+++ Data under study
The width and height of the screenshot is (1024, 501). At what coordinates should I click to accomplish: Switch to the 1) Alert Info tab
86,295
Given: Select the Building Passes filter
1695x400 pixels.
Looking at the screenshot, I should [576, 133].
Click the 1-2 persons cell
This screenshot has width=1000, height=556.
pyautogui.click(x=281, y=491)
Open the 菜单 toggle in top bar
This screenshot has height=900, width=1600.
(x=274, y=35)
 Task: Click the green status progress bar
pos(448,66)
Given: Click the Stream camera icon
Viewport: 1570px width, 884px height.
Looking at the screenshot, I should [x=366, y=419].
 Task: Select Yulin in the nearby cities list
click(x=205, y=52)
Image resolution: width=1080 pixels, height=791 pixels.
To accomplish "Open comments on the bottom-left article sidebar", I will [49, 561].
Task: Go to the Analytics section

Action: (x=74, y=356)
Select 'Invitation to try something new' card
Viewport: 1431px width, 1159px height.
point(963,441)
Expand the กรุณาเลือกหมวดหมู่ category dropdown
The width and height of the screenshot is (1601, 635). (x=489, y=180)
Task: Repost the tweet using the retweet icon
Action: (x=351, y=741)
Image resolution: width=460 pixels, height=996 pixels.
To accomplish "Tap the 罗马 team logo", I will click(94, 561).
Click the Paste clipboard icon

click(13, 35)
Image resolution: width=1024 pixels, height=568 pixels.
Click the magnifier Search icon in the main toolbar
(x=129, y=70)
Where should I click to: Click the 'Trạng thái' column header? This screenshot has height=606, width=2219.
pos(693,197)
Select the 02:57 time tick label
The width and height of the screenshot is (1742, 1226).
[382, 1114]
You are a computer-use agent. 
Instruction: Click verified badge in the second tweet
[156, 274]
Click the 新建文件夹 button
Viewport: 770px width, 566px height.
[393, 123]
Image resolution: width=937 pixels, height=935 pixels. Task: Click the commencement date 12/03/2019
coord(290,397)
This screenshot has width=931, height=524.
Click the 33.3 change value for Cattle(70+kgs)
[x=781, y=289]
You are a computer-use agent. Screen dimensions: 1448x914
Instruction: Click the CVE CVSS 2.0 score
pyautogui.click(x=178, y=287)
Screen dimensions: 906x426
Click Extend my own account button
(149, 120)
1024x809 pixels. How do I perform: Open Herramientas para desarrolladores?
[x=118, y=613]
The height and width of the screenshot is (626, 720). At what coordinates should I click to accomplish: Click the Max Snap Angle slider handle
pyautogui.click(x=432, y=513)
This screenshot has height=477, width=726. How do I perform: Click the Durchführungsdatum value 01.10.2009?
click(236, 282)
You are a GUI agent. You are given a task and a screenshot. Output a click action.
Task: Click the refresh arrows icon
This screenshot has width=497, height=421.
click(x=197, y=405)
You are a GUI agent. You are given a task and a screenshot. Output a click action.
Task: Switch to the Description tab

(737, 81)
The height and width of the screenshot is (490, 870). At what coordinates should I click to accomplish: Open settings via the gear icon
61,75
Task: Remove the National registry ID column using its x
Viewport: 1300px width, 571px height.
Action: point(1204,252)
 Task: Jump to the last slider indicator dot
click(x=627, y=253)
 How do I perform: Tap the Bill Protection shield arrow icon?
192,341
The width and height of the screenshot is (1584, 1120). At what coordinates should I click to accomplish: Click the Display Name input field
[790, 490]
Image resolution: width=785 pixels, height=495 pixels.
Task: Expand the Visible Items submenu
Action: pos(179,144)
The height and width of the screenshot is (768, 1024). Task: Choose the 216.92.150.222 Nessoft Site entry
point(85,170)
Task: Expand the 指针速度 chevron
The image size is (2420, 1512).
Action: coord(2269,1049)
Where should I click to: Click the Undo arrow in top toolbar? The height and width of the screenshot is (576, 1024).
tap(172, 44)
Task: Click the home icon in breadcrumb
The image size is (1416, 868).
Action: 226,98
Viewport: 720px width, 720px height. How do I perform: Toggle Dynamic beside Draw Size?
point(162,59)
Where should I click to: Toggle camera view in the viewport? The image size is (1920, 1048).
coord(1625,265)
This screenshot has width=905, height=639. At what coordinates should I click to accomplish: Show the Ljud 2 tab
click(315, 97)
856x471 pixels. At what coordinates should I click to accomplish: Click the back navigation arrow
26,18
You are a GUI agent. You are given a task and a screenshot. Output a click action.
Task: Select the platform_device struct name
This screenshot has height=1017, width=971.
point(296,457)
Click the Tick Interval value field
++++++
#### Required work:
Among the lines above, return each one holding the string "dimensions".

#### Problem solution:
You are a computer-use agent. Screen dimensions: 1448x914
Screen dimensions: 906x426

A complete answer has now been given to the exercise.